Die Regierung verlangt mit der Initiative drei konkrete Maßnahmen: Cybersicherheit soll auf Vorstandsebene verankert werden, Unternehmen sollen sich für den kostenlosen Early-Warning-Dienst des National Cyber Security Centre registrieren und in ihren Lieferketten risikobasiert eine Cyber-Essentials-Zertifizierung verlangen. Diese Punkte bleiben ausdrücklich freiwillig, und ein Instrument zur Durchsetzung gibt es nicht.

Der Start der Initiative fällt in eine Phase, in der die Regierung grundsätzlich stärker daraufhin beobachtet wird, ob sie die Wirtschaft zu Maßnahmen im Bereich Cybersicherheit verpflichten will. Zuvor hatte sich auch das NCSC darüber beklagt, dass Organisationen seine Leitlinien und Empfehlungen nicht befolgen.

Die Regierung erklärte, angesichts einer sich weiterentwickelnden Bedrohungslage und möglicher neuer komplexer Cyberbedrohungen werde sie die Eignung der Selbstverpflichtung weiter überprüfen und die Maßnahmen möglicherweise nach einem Zyklus von zwölf Monaten anpassen.

Jamie MacColl, Senior Research Fellow beim Royal United Services Institute, bezeichnete die Zahl der Unterzeichner als niedrig. Er sagte, er wäre „relativ überrascht, wenn die meisten FTSE-350-Unternehmen nicht bereits einen gleichwertigen Standard erfüllen“. Zugleich stellte er die Frage, warum diese Unternehmen Cyber Essentials durchlaufen sollten, wenn sie in vielen Fällen bereits über Zertifizierungen mit deutlich mehr Kontrollen verfügten.

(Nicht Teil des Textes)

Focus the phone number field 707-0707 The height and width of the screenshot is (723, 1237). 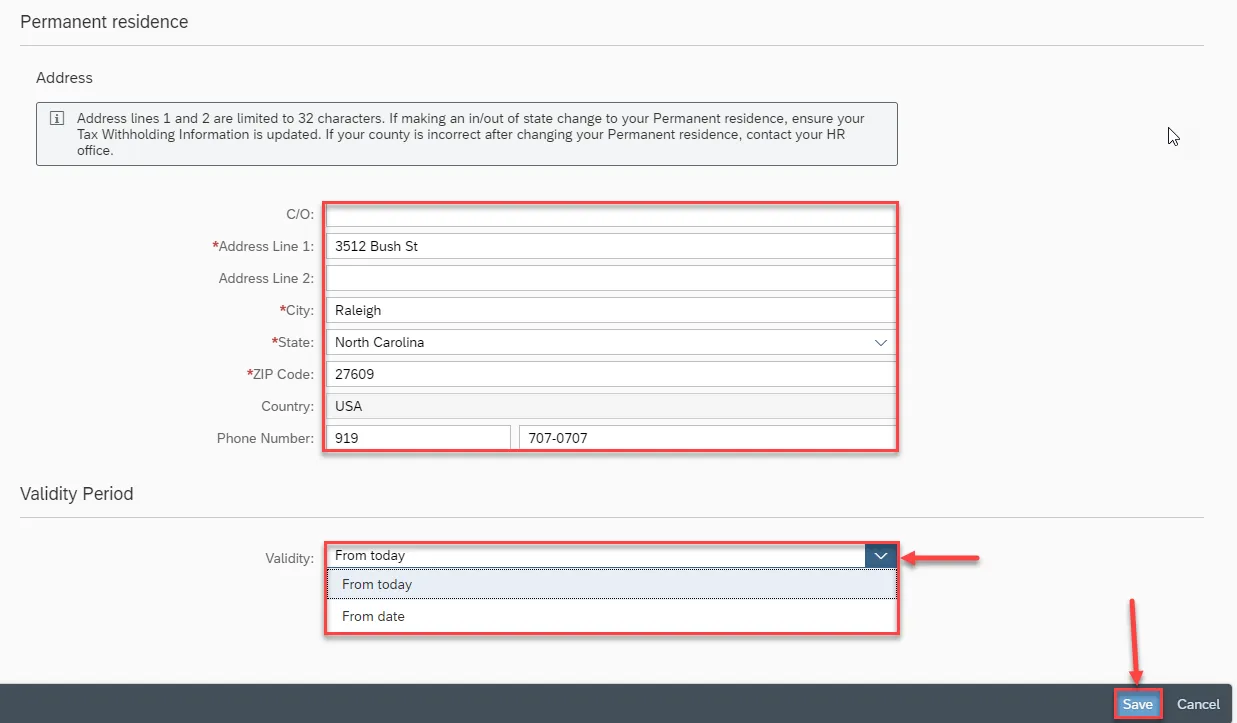706,438
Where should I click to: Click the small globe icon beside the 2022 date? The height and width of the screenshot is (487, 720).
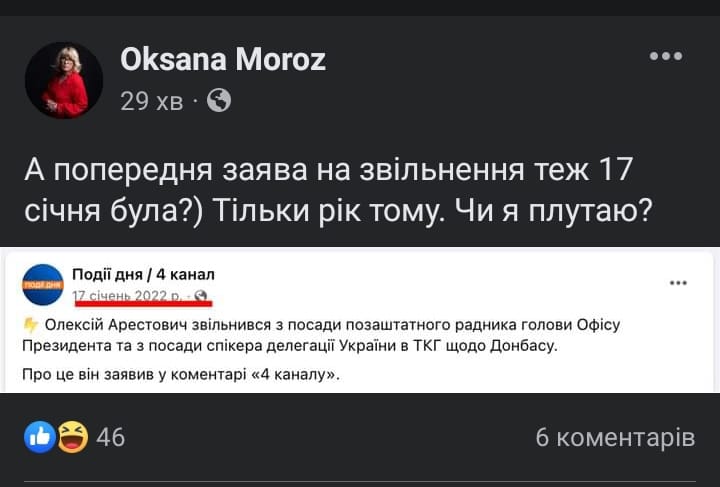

Nach Angaben der Regierung liegen die durchschnittlichen Kosten eines erheblichen Cyberangriffs für ein einzelnes britisches Unternehmen inzwischen bei fast 195.000 Pfund, während sich die jährlichen Kosten für Organisationen auf 14,7 Milliarden Pfund belaufen sollen, breitere Störungen der Gesamtwirtschaft nicht eingerechnet. Diese Zahl stammt aus Untersuchungen zu einer separaten Maßnahme, dem Cyber Security and Resilience Bill. Der Gesetzentwurf wird noch im Parlament beraten und soll voraussichtlich erst 2028 durchgesetzt werden.

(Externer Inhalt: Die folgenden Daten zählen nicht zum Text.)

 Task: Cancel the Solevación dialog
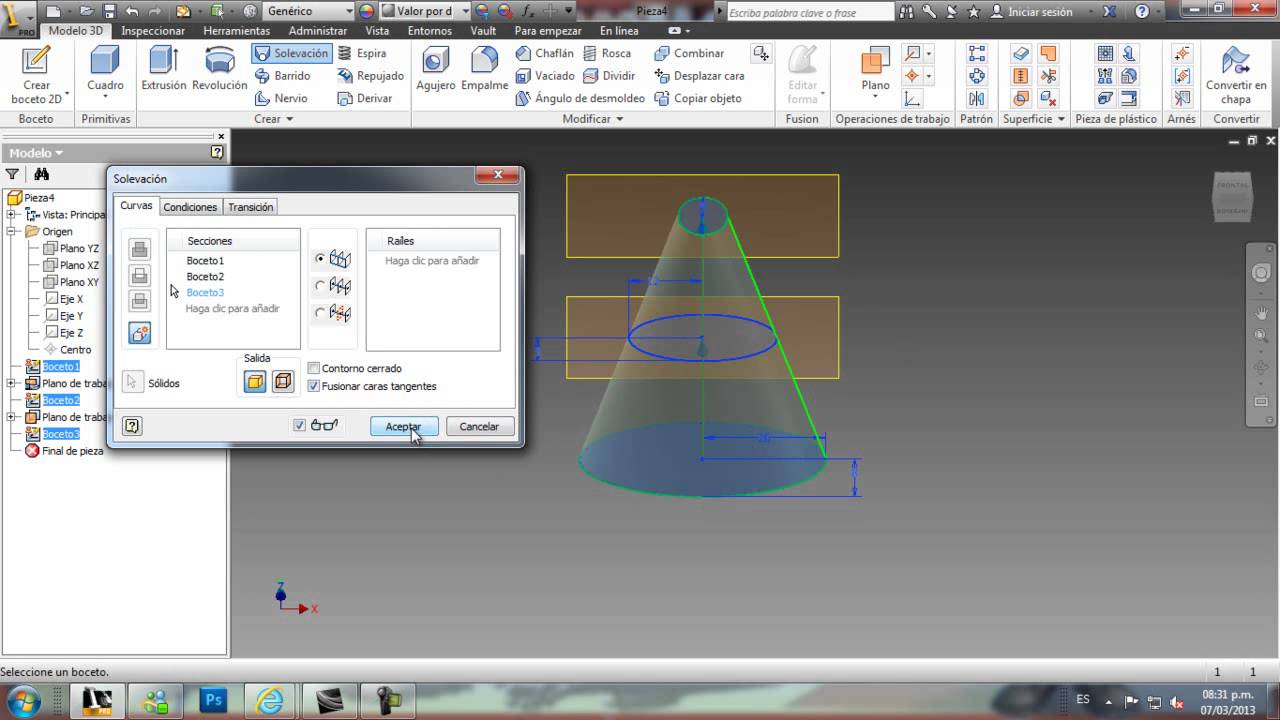point(480,426)
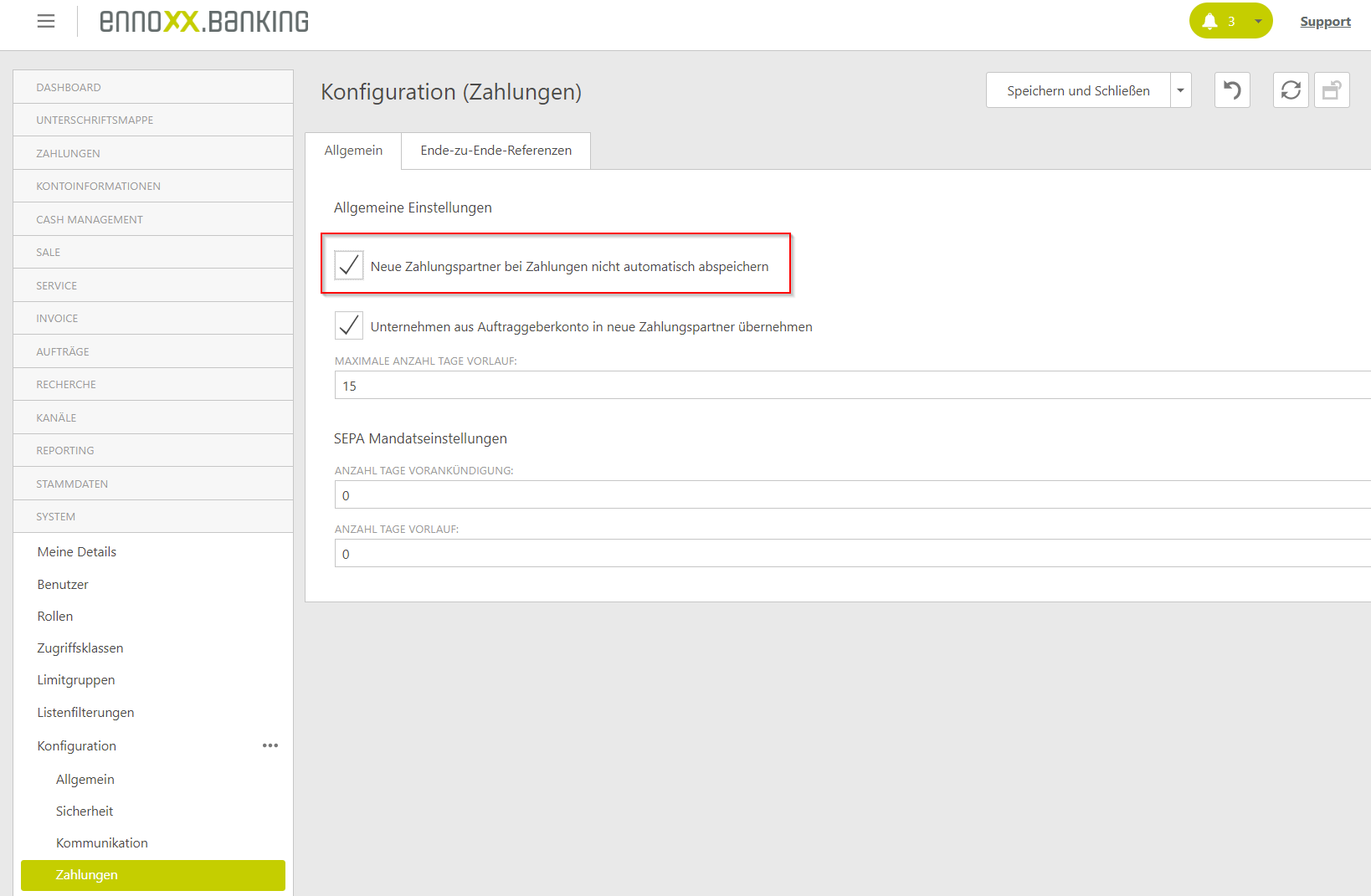Click the lock/unlock icon in toolbar

(1332, 90)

MacColl sieht in der Initiative ein bekanntes Muster britischer Cyberpolitik: erst Konsultation, Forschung, Verhaltenskodex oder freiwillige Selbstverpflichtung, dann Regulierung. Wenn sich nicht genügend Organisationen oder Anbieter solchen Programmen anschlössen, könne das der Regierung ein Argument liefern, dass Regulierung notwendig sei.